La scuola così com’è non funziona, o funziona male non nascondiamocelo. È il momento di sognare e di progettare il futuro, non di chiudersi a riccio. Solo chi sa immaginare il domani può vincere. Non possiamo difendere l’esistente, né continuare a farci additare come conservatori e fannuloni. La scuola italiana va cambiata. O la cambiamo noi dal basso e in meglio o lo faranno dall’alto e in peggio.
3) Good morning Vietnam! Se il DDL scuola passerà così com’è, che facciamo? Ce ne torniamo depressi a farci i fatti nostri?
Ricordate che la scuola è nostra; sono i docenti, gli studenti, il personale ATA e i collaboratori alla didattica (ad esempio i lavoratori dei musei e delle biblioteche) a far funzionare l’istruzione, se si organizzano in modo capillare possono diventare una forza che nessuno può ignorare. Non pensate solo alle piazze e al voto, pensate alla vita quotidiana. Se si è solidali nella vita di tutti i giorni, se si è capaci di decidere insieme cosa fare o cosa non fare, di presentare insieme un progetto o di opporsi insieme alle scelte di un dirigente allora possono fare tutte le leggi che vogliono, con noi dovranno sempre fare i conti.
Se lo vogliamo possiamo trasformare la scuola in un Vietnam. In un luogo in cuoi il potere «dall’alto» è impantanato, incapace di imporre la sua volontà e costretto a mediare con un potere «dal basso» oppure a logorasi nello scontro con esso.
Crediamo sia necessario organizzarsi, trasformare la struttura della protesta di ora in una rete permanente di lotta. Si parte dal basso, nella propria scuola, con i colleghi che ci stanno e si fa un consiglio dei docenti in lotta. Non si pensa solo alla protesta, ci si scambiano pratiche didattiche, ci si aiuta, ci si spalleggia nei consigli, sui progetti. Insomma ci si dà una disciplina egualitaria e volontaria, ma proprio per questo infrangibile. Insieme di discute e poi insieme si lavora e si lotta. Così non si è più gregge, si diventa branco. E poi ci si collega con gli studenti, con i genitori, con altre categorie. Si diventa il nodo di una rete più vasta che si struttura sino a lanciare campagne nazionali. Non solo di protesta, ma anche elaborando proposte di cambiamento.
Certo bisogna organizzarsi, creare dei consigli dei lavoratori e degli studenti che lavorino sul serio a formulare proposte e riflessioni concrete per la scuola di domani (ad esempio questa, questa o questa). E poi bisogna iniziare a metterle in pratica, a scuola ci siamo noi e non abbiamo bisogno del permesso di nessuno per iniziare a cambiarla, almeno in piccola parte.

====

> _Cosa farai_:
A. Secondo il brano, chi fa funzionare l'istruzione?
B. Trascrivi dal brano il passo compreso tra "Crediamo sia necessario" e "proposte di cambiamento.", estremi inclusi.

====

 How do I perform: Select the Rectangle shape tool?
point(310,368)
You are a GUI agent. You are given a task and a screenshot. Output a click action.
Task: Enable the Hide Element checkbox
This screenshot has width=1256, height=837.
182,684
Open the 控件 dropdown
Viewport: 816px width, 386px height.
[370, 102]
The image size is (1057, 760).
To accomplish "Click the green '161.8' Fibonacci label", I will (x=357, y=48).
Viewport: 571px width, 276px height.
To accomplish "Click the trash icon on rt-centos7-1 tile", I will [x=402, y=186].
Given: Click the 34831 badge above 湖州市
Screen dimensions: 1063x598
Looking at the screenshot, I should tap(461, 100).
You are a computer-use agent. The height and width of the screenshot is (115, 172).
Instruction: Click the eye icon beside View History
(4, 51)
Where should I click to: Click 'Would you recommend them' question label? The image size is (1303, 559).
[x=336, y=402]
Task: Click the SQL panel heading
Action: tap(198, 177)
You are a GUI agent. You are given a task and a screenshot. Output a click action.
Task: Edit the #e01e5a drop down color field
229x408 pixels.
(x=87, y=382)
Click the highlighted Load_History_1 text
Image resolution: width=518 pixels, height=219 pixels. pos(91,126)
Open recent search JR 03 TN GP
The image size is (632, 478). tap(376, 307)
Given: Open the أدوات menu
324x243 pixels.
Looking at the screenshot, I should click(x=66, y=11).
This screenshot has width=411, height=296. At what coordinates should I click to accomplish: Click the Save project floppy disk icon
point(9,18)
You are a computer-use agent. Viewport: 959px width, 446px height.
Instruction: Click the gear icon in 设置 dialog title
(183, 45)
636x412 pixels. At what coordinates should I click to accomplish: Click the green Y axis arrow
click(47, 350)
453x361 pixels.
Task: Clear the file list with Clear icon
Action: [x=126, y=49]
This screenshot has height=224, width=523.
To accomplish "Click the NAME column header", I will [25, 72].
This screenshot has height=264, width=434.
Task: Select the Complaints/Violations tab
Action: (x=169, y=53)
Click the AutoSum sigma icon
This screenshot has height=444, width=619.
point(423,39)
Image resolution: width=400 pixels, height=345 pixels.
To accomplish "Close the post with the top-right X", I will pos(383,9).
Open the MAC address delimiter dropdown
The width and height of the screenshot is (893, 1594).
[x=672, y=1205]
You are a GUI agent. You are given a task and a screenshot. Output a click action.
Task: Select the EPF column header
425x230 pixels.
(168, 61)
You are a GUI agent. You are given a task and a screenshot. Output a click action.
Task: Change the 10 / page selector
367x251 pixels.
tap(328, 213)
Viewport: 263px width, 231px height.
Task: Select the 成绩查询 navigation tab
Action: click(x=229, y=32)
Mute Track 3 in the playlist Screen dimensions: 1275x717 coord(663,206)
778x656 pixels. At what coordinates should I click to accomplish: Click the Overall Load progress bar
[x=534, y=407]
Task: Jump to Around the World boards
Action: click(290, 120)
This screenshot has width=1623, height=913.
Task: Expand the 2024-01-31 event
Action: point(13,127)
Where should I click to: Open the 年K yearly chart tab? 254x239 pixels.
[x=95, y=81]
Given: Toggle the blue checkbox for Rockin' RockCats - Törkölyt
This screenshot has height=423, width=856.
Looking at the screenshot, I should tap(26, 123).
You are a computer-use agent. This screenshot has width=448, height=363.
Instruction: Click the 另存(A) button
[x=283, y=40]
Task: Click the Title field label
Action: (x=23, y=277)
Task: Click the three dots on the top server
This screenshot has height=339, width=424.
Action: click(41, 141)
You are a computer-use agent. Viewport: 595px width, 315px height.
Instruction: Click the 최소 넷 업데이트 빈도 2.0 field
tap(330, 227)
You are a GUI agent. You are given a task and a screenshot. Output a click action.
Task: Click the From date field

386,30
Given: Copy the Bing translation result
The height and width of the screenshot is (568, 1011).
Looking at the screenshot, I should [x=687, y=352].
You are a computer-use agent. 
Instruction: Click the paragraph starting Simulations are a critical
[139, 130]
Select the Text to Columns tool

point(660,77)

====

> _Risposte_:
A. La fanno funzionare i docenti, gli studenti, il personale ATA e i collaboratori alla didattica.

B.
Crediamo sia necessario organizzarsi, trasformare la struttura della protesta di ora in una rete permanente di lotta. Si parte dal basso, nella propria scuola, con i colleghi che ci stanno e si fa un consiglio dei docenti in lotta. Non si pensa solo alla protesta, ci si scambiano pratiche didattiche, ci si aiuta, ci si spalleggia nei consigli, sui progetti. Insomma ci si dà una disciplina egualitaria e volontaria, ma proprio per questo infrangibile. Insieme di discute e poi insieme si lavora e si lotta. Così non si è più gregge, si diventa branco. E poi ci si collega con gli studenti, con i genitori, con altre categorie. Si diventa il nodo di una rete più vasta che si struttura sino a lanciare campagne nazionali. Non solo di protesta, ma anche elaborando proposte di cambiamento.